Locate every line in the records that contains the string "Viewport" with matching capitalization, and copy each such line.

───── Data listing ─────

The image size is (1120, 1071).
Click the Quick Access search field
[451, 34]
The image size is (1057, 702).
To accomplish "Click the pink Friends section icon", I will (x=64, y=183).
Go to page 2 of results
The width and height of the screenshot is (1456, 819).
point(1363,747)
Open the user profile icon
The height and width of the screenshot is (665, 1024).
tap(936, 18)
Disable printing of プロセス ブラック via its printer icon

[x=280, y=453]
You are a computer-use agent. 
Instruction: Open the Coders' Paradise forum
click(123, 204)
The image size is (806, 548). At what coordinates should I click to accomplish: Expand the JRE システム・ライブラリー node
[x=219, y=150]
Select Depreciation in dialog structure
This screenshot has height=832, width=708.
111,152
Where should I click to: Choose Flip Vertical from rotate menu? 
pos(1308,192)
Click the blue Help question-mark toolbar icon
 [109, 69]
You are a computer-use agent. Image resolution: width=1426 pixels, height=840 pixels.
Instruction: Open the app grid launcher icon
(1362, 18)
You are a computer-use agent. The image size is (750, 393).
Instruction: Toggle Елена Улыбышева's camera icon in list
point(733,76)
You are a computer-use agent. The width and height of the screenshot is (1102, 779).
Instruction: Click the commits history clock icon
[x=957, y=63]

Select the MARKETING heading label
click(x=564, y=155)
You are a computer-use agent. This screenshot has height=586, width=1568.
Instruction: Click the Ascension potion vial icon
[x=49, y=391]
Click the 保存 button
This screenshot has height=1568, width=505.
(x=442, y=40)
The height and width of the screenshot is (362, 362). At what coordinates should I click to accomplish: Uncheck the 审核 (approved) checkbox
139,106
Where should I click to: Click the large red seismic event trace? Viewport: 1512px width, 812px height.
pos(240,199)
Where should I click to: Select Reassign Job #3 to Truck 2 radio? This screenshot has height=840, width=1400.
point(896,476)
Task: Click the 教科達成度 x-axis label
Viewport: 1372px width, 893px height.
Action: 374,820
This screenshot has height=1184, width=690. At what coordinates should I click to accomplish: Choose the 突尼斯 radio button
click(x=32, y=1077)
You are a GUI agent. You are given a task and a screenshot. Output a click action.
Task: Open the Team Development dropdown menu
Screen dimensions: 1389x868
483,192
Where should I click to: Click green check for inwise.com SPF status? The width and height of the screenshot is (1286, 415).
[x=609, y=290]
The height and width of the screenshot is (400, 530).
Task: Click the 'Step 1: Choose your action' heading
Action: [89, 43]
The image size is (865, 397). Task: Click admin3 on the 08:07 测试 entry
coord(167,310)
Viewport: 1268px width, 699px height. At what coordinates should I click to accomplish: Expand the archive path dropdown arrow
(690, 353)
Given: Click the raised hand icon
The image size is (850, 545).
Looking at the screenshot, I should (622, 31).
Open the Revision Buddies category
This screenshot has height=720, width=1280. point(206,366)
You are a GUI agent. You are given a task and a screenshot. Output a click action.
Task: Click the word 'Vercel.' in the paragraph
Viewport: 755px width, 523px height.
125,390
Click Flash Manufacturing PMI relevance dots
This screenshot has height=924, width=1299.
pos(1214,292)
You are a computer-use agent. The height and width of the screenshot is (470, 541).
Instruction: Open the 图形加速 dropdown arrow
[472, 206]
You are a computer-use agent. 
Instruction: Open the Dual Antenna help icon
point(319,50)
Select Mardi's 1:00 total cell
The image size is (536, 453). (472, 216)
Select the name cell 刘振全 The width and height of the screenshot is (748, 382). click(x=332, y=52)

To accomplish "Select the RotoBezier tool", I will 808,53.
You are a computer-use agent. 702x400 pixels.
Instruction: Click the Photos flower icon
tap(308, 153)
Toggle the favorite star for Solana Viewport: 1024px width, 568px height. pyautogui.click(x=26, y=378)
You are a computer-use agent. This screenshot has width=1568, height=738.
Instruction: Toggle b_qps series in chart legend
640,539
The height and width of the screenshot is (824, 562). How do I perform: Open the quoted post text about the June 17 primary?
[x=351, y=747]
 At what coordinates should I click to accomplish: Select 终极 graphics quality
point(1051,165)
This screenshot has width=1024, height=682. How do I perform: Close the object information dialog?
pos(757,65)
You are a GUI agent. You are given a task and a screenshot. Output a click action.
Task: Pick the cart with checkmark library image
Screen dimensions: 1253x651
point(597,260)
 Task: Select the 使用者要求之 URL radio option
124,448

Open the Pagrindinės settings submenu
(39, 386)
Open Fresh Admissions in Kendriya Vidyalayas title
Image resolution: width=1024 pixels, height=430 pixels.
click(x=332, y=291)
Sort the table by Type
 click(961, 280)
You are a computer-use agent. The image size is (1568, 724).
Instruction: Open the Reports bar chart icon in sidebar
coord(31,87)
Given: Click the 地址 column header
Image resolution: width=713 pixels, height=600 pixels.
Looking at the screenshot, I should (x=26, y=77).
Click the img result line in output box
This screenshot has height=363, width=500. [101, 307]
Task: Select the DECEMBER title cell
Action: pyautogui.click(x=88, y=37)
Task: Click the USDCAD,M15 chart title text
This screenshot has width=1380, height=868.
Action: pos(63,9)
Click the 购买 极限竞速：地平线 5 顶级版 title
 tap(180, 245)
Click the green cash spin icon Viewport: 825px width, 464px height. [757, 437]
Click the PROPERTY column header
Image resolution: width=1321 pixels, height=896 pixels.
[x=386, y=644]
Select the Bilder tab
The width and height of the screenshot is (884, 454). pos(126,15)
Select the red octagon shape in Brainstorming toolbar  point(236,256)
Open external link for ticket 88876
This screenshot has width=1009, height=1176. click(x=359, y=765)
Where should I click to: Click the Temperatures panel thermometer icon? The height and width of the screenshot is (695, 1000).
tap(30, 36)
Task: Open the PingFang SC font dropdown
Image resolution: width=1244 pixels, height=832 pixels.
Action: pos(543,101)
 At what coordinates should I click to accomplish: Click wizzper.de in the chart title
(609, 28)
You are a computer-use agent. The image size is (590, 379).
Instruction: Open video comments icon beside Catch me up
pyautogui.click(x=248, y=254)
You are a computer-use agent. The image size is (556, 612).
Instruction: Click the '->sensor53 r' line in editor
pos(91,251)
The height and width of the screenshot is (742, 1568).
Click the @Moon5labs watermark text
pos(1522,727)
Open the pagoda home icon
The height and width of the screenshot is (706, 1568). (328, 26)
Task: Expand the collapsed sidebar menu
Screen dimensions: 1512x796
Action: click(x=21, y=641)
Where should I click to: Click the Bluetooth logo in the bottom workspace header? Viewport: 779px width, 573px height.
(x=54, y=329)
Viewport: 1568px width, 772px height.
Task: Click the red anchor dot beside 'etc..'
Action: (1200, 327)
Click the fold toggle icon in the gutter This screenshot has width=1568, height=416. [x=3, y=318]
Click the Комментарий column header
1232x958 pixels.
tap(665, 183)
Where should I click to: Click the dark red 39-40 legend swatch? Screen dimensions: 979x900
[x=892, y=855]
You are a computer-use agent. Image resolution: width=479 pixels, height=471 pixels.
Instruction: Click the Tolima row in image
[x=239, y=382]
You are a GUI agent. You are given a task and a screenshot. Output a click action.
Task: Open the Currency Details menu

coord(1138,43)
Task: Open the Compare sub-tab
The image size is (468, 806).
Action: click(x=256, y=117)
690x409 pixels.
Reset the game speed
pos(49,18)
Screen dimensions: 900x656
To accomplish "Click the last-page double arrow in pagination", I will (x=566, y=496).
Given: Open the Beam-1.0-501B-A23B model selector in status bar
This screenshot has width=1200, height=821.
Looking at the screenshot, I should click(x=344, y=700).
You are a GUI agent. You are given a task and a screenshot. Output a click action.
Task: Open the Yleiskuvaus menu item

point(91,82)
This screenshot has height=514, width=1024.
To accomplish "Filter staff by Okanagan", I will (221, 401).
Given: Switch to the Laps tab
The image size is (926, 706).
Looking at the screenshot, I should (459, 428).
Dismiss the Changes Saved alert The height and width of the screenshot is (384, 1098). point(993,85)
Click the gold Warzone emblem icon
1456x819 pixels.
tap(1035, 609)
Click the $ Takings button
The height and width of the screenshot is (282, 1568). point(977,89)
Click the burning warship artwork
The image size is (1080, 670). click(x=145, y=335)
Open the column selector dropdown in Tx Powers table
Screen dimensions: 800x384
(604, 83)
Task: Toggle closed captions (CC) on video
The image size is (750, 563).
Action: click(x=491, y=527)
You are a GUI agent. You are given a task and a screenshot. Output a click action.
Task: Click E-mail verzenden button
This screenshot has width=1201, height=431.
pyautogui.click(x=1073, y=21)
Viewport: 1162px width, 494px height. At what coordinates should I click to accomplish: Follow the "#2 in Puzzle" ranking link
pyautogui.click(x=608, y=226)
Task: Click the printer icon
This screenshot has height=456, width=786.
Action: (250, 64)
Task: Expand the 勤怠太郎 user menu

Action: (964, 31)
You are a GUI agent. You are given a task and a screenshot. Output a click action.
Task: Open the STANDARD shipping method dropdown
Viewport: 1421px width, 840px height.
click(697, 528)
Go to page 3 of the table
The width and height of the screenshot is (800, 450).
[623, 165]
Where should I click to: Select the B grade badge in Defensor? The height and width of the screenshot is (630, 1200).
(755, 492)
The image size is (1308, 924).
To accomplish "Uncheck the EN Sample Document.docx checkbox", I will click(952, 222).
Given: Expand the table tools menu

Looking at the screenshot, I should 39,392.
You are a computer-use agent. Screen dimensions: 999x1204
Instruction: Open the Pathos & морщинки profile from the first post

─────

_Answer to this problem_
Where should I click to: Click the large red seismic event trace? Viewport: 1512px width, 812px height.
Viewport: 1372px width, 893px height.
Viewport: 1268px width, 699px height. At what coordinates should I click to accomplish: Expand the archive path dropdown arrow
Viewport: 755px width, 523px height.
Toggle the favorite star for Solana Viewport: 1024px width, 568px height. pyautogui.click(x=26, y=378)
Click the green cash spin icon Viewport: 825px width, 464px height. [757, 437]
Where should I click to: Click the Bluetooth logo in the bottom workspace header? Viewport: 779px width, 573px height.
Viewport: 1568px width, 772px height.
Viewport: 1162px width, 494px height. At what coordinates should I click to accomplish: Follow the "#2 in Puzzle" ranking link
Viewport: 1421px width, 840px height.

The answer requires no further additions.